Provided data ->
──────────────────────────────

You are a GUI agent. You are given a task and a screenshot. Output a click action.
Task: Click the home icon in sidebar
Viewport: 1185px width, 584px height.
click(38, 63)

──────────────────────────────

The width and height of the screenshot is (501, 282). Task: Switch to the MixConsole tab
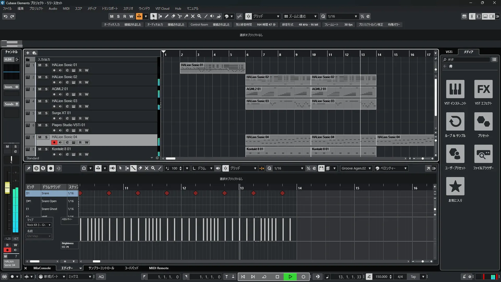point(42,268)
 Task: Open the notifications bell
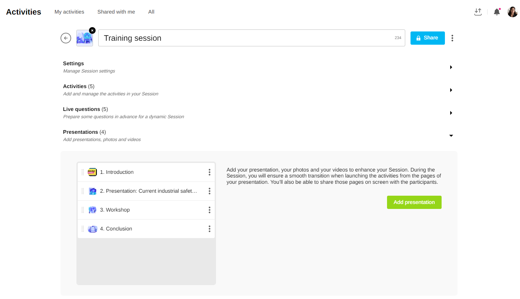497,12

──────────────────────────────

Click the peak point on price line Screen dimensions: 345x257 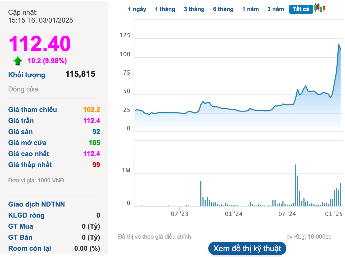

──────────────────────────────

Please set out everything from the line containing "You are a GUI" down to the line containing "click(38, 63)" as a numbered list, including both of those lines and leaving out any blank ones.

1. You are a GUI agent. You are given a task and a screenshot. Output a click action.
2. Task: Click the home icon in sidebar
3. Viewport: 1185px width, 584px height.
4. click(38, 63)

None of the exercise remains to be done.